>>>>>
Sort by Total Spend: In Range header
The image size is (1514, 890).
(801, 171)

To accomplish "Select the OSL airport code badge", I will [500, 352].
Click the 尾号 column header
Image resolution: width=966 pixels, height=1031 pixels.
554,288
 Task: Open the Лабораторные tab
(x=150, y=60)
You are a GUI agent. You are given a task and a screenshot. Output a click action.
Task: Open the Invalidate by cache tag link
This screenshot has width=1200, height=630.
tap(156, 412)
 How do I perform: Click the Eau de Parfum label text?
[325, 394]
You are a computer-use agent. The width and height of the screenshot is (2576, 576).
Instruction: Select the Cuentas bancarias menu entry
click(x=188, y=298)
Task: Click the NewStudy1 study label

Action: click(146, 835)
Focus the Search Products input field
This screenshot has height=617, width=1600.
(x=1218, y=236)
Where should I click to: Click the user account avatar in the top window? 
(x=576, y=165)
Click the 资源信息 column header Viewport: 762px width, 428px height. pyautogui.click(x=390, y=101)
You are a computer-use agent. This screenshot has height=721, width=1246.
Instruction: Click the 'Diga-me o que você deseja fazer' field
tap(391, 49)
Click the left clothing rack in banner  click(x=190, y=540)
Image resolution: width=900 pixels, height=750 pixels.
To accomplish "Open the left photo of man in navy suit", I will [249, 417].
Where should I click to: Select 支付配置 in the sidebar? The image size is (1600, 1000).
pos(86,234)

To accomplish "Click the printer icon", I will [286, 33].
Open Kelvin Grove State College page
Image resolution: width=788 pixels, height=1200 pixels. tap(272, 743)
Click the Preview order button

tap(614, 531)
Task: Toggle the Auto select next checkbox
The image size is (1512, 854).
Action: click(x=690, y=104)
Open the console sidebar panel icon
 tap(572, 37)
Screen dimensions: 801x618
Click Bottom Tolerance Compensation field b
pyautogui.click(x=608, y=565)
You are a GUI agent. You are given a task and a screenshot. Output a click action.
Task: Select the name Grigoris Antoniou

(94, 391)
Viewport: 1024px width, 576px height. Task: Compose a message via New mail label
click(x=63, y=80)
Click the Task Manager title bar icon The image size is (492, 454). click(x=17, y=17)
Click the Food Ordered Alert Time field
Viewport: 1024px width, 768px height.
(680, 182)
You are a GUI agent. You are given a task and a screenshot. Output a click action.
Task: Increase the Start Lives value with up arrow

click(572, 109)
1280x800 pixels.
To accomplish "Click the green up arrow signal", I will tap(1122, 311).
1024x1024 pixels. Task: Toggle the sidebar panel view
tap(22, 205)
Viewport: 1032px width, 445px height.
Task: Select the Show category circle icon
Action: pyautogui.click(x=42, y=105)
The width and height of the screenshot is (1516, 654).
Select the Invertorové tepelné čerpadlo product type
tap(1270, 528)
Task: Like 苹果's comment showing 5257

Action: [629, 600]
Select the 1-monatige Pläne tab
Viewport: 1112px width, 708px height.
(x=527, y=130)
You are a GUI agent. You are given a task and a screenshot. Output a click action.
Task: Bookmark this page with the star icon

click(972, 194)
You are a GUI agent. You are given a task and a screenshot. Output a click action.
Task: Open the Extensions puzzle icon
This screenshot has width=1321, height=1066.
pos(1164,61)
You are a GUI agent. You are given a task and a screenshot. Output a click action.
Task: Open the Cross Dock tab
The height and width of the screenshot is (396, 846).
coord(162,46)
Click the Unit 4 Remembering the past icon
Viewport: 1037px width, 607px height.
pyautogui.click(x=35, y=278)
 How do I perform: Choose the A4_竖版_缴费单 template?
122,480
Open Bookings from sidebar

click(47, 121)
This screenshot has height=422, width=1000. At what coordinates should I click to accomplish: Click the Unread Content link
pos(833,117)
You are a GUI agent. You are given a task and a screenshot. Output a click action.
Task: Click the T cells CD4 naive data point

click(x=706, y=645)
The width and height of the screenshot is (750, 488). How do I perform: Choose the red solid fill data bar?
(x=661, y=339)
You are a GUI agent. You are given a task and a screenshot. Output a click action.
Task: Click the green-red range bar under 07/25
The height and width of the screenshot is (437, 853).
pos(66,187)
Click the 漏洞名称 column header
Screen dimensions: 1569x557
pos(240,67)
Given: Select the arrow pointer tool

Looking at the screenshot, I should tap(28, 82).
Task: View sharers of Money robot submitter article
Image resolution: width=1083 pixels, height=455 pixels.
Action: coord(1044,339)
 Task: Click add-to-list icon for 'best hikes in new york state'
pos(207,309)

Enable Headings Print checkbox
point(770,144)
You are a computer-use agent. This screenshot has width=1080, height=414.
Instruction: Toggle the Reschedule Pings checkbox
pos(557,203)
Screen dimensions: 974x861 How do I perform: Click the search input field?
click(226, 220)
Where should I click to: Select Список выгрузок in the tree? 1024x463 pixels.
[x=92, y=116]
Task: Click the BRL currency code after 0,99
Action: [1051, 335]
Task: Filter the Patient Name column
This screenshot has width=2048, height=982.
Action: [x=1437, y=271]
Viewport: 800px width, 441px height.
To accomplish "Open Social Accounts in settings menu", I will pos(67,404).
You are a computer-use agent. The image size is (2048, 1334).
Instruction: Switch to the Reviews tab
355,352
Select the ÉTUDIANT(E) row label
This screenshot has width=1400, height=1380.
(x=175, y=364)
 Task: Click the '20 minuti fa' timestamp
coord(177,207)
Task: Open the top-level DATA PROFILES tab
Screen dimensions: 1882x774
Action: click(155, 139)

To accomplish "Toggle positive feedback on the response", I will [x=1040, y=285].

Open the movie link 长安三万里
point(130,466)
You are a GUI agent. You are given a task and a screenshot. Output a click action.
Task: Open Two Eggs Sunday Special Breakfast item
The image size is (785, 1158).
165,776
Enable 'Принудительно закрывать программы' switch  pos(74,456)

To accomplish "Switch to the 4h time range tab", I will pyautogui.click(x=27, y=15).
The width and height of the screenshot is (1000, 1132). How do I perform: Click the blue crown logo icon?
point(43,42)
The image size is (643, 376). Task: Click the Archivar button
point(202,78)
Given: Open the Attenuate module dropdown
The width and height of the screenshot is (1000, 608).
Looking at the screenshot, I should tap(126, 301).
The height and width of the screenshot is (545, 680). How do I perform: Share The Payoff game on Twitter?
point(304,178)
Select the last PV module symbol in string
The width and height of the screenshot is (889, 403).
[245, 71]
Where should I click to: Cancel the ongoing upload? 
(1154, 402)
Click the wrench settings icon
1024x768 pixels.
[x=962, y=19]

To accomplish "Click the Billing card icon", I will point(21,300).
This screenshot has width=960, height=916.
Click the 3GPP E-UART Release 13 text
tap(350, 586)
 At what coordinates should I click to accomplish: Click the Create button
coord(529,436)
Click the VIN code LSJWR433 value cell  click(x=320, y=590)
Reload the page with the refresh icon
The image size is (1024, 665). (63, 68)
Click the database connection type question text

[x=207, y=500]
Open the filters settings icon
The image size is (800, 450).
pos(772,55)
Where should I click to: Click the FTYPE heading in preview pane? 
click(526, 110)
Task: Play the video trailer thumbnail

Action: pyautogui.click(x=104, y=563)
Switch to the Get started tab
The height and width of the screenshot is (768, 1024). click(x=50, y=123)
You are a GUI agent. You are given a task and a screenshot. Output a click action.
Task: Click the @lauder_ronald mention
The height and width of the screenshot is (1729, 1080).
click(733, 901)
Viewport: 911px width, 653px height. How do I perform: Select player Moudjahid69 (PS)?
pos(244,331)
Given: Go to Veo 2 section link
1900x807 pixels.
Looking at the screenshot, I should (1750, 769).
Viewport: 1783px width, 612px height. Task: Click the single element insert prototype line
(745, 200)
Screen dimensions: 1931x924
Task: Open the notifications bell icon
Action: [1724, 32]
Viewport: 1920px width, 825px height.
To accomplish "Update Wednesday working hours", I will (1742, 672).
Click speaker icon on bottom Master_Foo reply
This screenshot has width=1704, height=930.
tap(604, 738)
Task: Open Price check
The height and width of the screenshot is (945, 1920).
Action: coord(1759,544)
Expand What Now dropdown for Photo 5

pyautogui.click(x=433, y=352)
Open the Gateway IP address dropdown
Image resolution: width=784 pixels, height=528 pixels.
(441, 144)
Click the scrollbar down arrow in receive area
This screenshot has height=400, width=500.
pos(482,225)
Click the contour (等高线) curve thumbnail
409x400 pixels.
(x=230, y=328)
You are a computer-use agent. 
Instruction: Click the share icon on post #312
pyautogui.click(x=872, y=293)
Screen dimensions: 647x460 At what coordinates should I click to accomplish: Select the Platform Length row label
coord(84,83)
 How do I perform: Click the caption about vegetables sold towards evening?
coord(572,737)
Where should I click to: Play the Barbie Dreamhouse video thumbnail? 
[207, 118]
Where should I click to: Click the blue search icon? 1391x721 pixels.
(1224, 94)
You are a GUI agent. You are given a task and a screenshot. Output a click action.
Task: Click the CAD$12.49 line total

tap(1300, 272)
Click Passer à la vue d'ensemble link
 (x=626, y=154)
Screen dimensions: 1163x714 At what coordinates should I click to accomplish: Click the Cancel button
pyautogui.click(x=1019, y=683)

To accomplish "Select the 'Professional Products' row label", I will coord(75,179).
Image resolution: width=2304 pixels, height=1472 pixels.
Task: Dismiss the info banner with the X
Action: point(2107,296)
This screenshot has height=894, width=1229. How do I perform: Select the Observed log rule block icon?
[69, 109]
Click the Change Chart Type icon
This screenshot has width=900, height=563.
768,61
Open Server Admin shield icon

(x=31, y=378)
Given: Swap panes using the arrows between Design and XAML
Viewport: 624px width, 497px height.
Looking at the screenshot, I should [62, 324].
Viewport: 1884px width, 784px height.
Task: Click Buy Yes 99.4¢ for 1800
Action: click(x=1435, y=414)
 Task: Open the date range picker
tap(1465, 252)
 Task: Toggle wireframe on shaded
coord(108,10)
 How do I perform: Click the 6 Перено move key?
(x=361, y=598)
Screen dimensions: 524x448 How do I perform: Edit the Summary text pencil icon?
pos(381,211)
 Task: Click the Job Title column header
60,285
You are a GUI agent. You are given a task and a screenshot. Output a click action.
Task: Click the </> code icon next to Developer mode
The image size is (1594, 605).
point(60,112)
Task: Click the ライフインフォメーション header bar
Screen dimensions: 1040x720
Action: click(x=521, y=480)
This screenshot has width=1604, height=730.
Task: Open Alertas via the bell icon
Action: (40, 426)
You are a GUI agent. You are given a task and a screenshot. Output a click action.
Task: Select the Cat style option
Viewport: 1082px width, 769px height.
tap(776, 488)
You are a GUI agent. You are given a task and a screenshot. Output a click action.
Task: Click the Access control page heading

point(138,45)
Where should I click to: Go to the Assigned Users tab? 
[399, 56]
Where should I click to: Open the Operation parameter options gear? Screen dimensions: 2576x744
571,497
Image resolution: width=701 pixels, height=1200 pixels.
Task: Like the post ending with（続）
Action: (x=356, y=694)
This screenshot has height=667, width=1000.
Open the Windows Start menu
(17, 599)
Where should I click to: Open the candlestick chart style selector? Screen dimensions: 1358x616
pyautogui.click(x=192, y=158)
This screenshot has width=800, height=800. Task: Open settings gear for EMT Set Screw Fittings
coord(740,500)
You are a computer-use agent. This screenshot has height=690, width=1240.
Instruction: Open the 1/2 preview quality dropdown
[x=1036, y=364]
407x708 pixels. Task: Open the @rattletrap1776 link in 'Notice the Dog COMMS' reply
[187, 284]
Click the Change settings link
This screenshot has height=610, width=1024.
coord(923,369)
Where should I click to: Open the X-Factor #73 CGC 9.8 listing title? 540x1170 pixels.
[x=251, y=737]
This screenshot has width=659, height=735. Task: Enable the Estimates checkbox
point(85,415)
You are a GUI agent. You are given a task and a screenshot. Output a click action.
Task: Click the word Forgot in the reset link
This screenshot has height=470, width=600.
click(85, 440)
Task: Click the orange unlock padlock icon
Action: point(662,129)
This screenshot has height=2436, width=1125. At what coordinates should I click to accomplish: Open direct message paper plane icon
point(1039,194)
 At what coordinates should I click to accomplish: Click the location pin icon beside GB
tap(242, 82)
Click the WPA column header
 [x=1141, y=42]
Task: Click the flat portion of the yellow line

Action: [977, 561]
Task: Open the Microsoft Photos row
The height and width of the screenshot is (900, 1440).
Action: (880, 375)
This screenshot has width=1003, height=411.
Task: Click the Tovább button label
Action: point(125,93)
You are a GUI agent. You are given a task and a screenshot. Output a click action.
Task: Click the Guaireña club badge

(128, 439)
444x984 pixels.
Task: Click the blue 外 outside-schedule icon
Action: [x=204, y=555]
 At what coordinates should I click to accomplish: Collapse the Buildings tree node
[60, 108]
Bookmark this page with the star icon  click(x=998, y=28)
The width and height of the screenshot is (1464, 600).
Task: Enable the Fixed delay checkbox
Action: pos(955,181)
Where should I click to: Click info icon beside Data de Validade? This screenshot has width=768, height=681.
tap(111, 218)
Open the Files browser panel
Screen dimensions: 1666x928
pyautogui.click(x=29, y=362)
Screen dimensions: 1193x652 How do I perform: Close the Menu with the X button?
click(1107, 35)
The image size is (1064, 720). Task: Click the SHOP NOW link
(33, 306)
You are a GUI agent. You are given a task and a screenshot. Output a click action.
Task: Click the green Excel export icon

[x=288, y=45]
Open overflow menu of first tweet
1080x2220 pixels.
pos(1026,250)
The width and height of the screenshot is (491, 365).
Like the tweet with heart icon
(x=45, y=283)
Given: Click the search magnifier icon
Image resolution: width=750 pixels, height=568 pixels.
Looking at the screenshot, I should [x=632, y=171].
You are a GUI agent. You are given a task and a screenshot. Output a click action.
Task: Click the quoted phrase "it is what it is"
<<<<<
● **WORK ITEM**: Look over the material and return every line where the word "module" is found.

● **WRITTEN RESPONSE**:
Given: Open the Attenuate module dropdown
Select the last PV module symbol in string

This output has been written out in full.